Нет данных для учета, как много богачей в селах, как велик их имущественный ценз. Кроме земли, леса, пасеки у богачей есть такие доходы, усчитать которые мудрено: разнообразные проценты за денежные ссуды деньгами и отработкой, скупка хлеба по случаю, разные торговые сделки и др. В маленьких и бедных селах или совсем нет богачей, или их мало — один, два, три; в больших торговых и промысловых селах их много — по два, по три десятка и более; на целый уезд, тем более на целую губернию их наберется весьма значительное количество.

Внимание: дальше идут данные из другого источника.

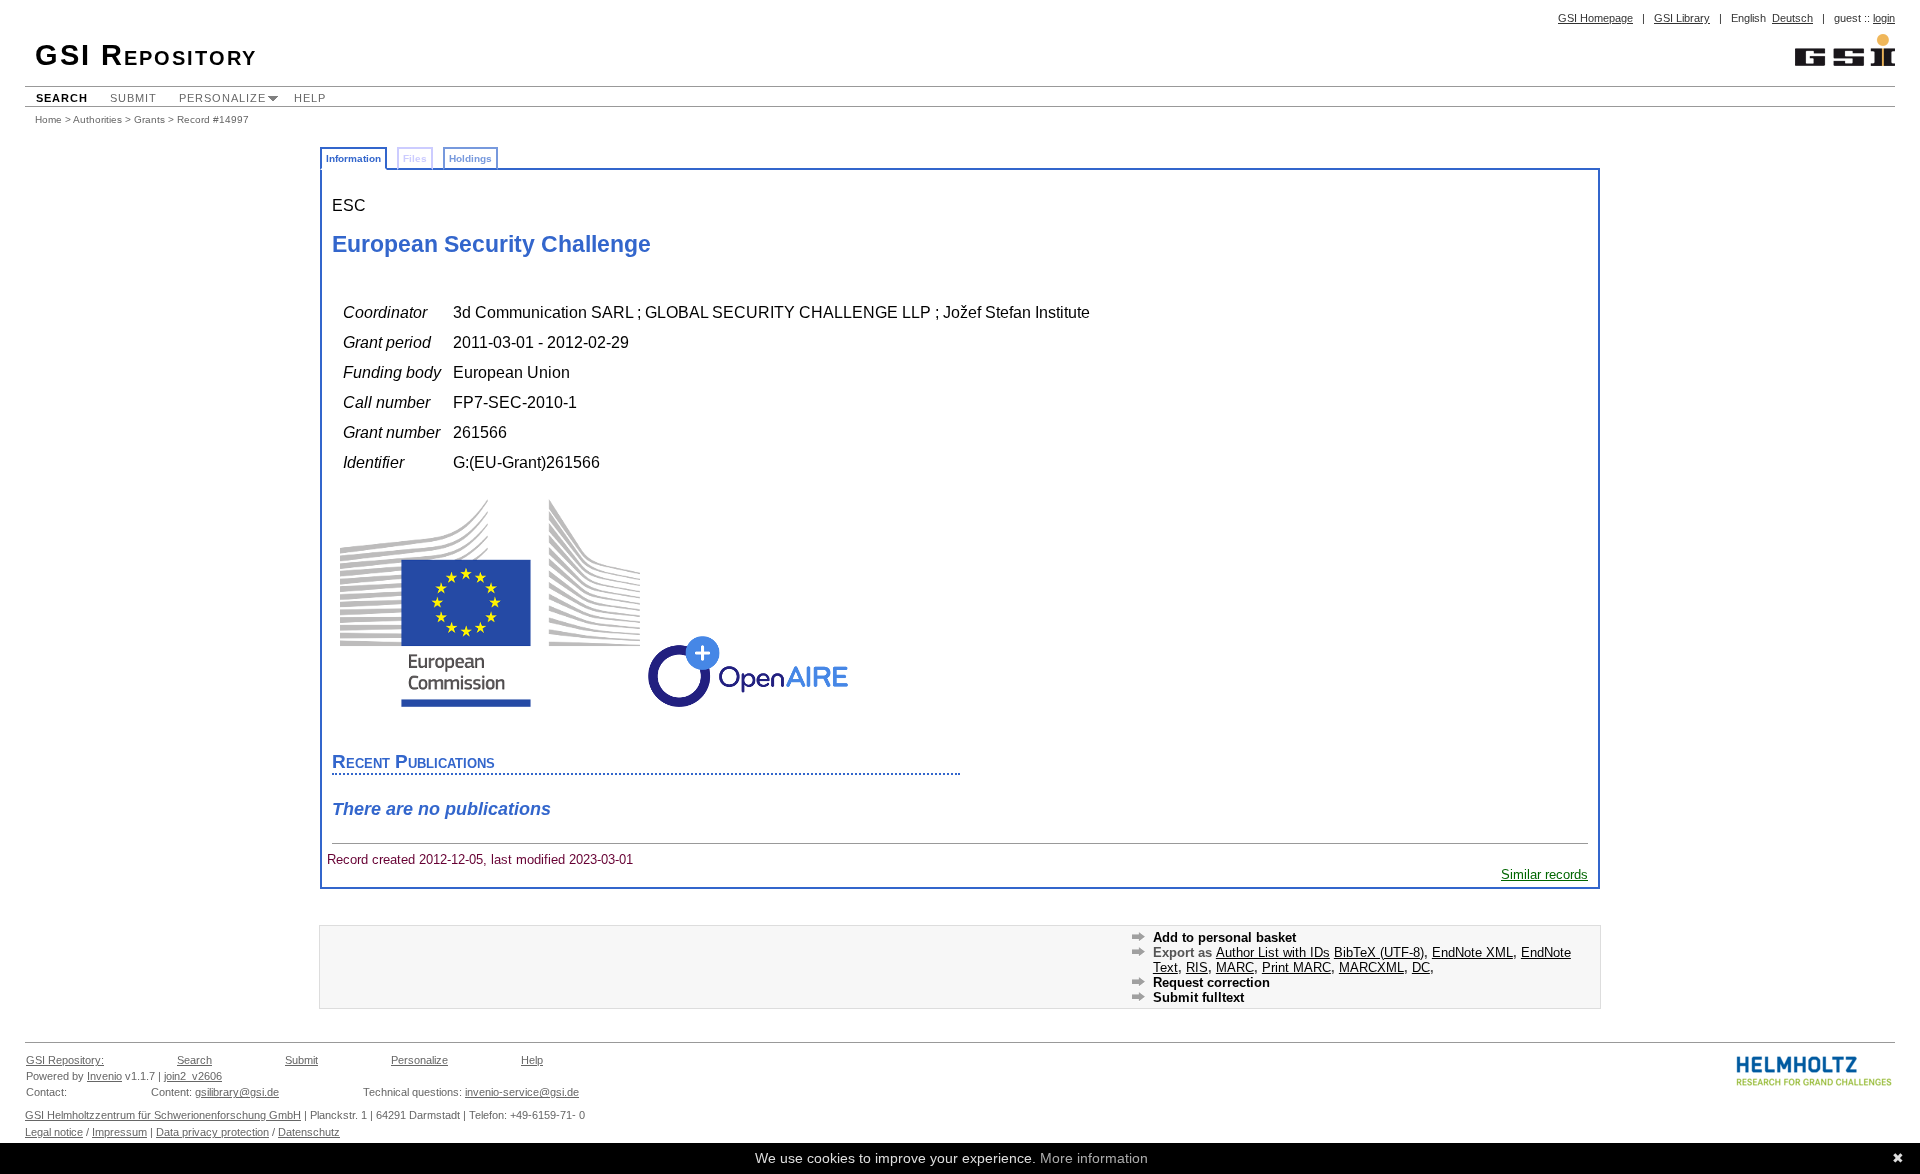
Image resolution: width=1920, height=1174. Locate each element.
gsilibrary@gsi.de (237, 1092)
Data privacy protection (212, 1132)
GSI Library (1682, 18)
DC (1421, 967)
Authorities (97, 119)
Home (48, 119)
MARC (1235, 967)
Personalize (222, 98)
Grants (149, 119)
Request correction (1211, 982)
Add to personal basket (1224, 937)
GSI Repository (146, 55)
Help (310, 98)
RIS (1197, 967)
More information (1094, 1158)
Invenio (104, 1076)
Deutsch (1792, 18)
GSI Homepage (1595, 18)
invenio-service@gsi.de (522, 1092)
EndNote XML (1472, 952)
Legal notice (54, 1132)
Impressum (119, 1132)
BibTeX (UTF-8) (1379, 952)
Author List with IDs (1273, 952)
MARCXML (1371, 967)
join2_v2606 (193, 1076)
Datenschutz (309, 1132)
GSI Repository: (65, 1060)
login (1884, 18)
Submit (133, 98)
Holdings (470, 158)
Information (353, 158)
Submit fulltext (1198, 997)
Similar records (1544, 874)
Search (62, 98)
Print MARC (1296, 967)
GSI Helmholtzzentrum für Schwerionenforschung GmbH (163, 1115)
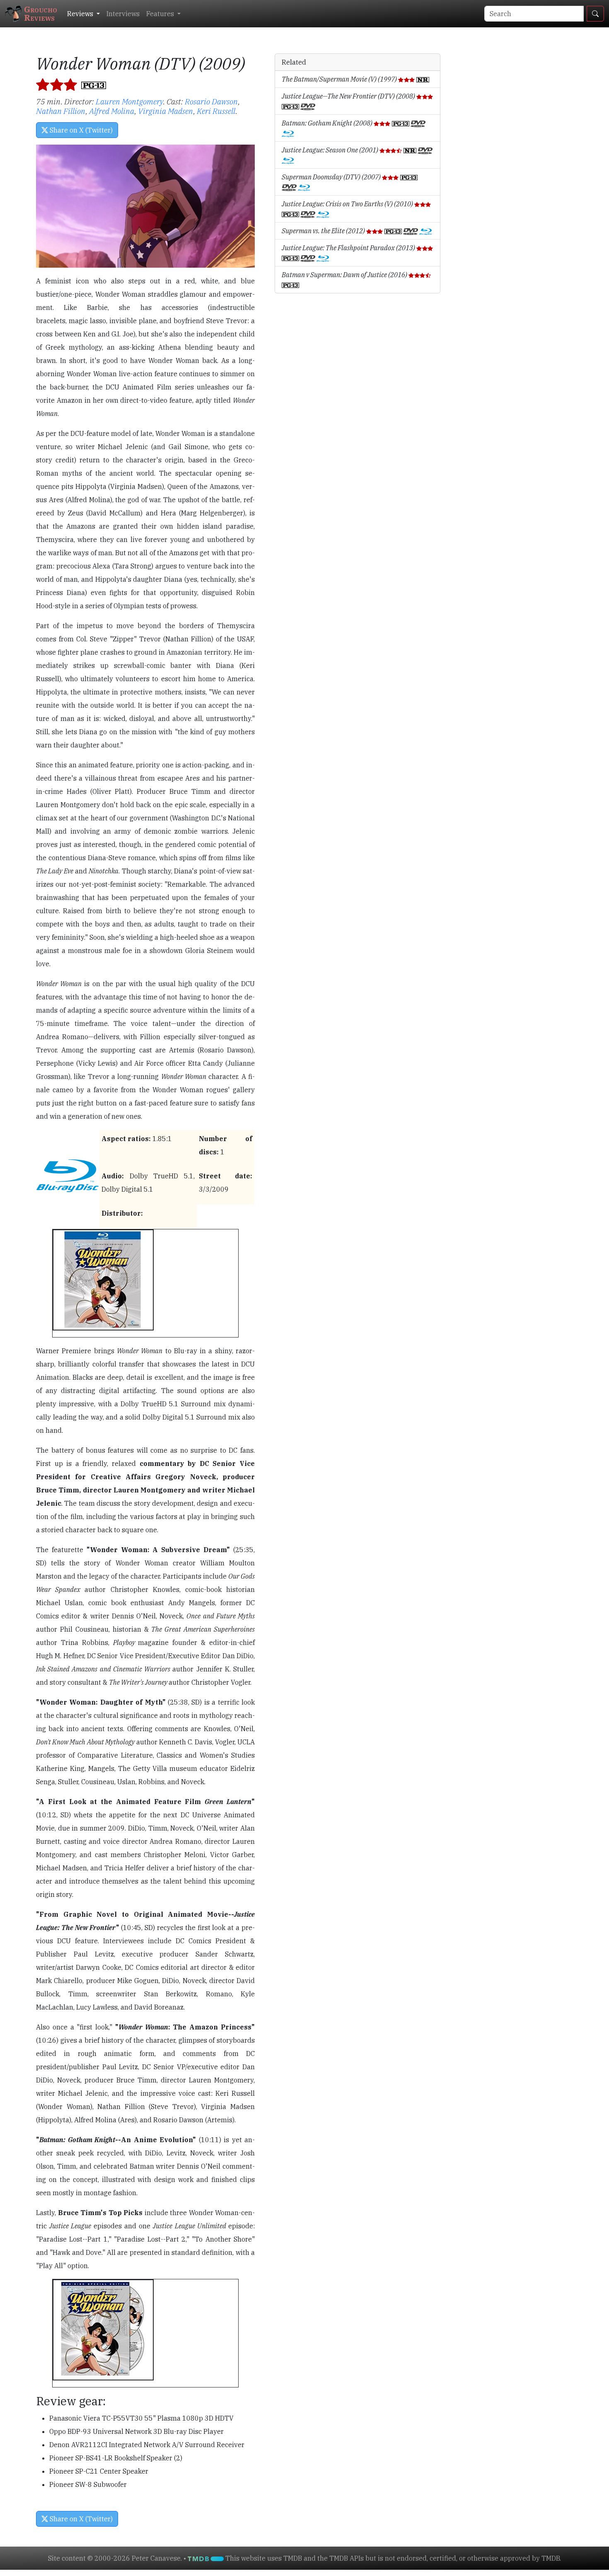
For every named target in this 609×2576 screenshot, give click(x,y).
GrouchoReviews (40, 13)
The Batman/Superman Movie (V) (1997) (340, 79)
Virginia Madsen (165, 111)
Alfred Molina (112, 111)
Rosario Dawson (211, 101)
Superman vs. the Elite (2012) (324, 231)
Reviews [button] (81, 14)
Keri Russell (216, 111)
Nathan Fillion (61, 111)
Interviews (123, 14)
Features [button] (161, 14)
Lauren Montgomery (129, 101)
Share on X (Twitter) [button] (80, 130)
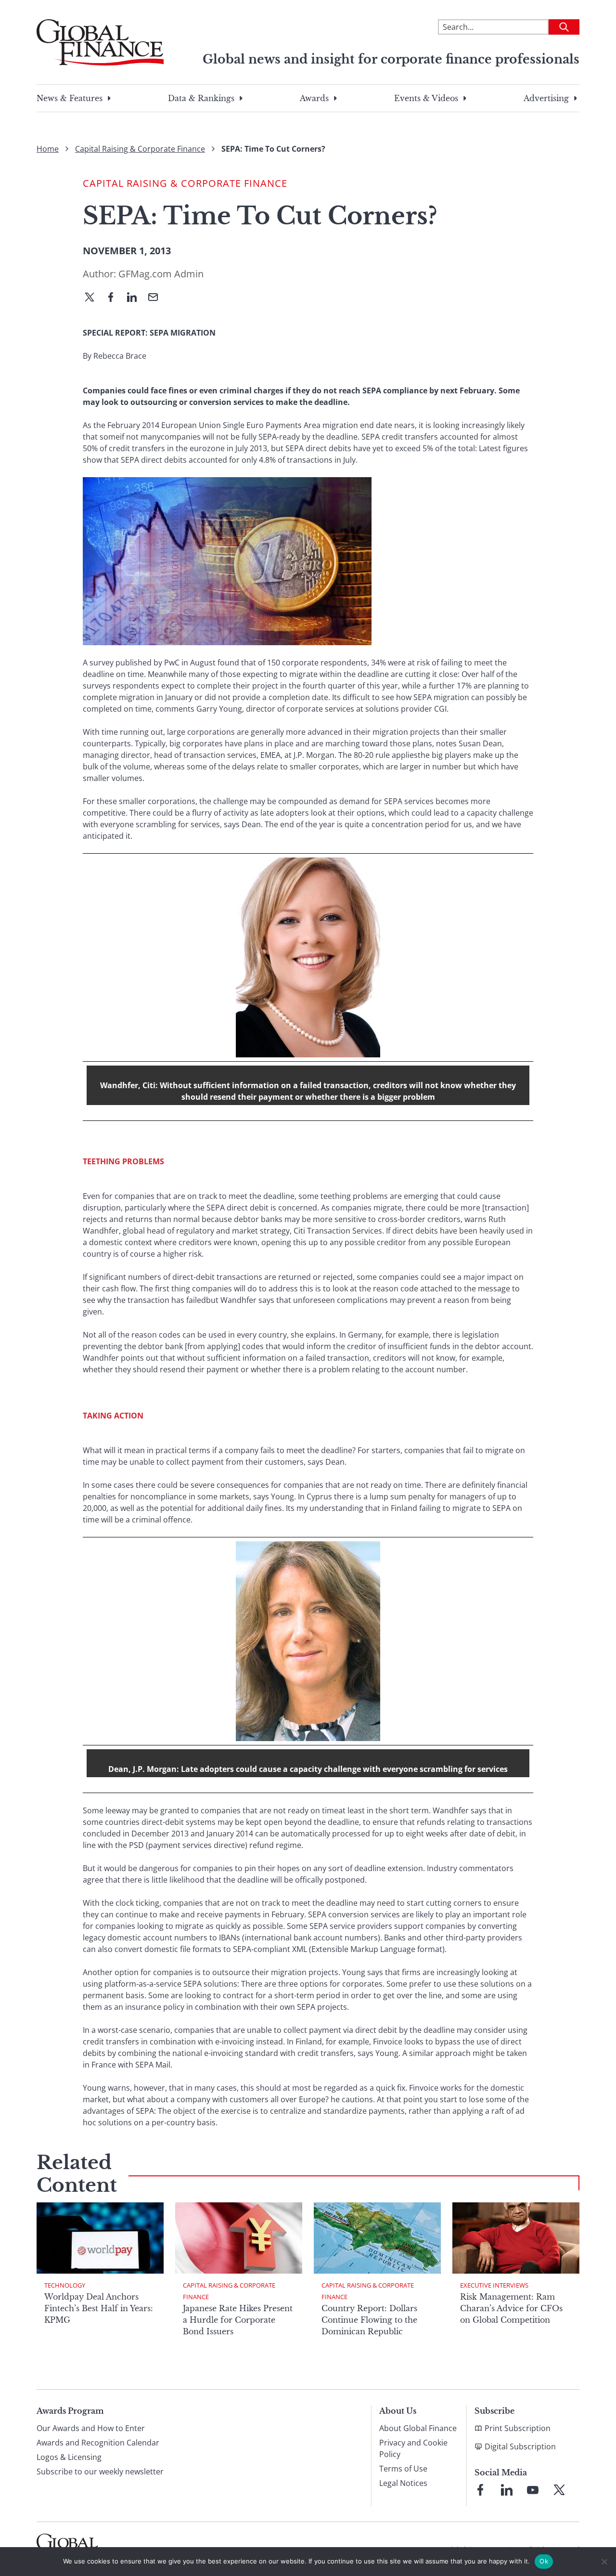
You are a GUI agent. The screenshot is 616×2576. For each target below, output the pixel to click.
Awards (314, 98)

И эта масса зажиточных людей лежит мертвой силой, в стороне от какого-либо умственного и нравственного движения в русском образованном обществе. А между тем эти люди, пропивающие в компании десятки рублей, смело могли бы затратить лишний рубль на покупку хорошей книги, могли бы выписывать газету и заинтересоваться событиями в мире, могли бы сплотиться в целую сеть просветительных и благотворительных обществ, хотя бы в форме церковных братств, устав которых открывает большой простор для деятельности, могли бы, наконец, войти в качестве иногородних членов в разные столичные и городские официально покровительствуемые общества, например общество призрения слепых и т. п. Трудно и представить себе, какую громадную нравственную и просветительную силу составили бы все эти деревенские богачи, кулаки, жупаныки, дукачи, пыжики — etc. etc., если бы в их огрубелое сердце проник луч евангельского учения о деятельной любви к ближним, если бы они уразумели и восчувствовали пользу личного и общественного прогресса, стали интересоваться внешними событиями, полюбили чтение, литературу. К сожалению, ничего подобного нет и даже не предвидится в глухой провинциальной жизни. Правда, в сельской жизни происходят какие-то дробные, мелкие культурные движения — столь неопределенные, что не разберешь: случайная ли это рябь на гнилом болоте, или зачатки какого-то живого и освежающего течения. От искаженного, занесенного из города романса еще так далеко до чтения Пушкина, Шевченко, Тургенева; от добровольной покраски церковного купола так далеко до учреждения церковных братств или участия в обществе призрения слепых. В засухе мозга и сердца могут пройти еще многие и многие годы, если органы эти совсем не атрофируются от бездеятельности.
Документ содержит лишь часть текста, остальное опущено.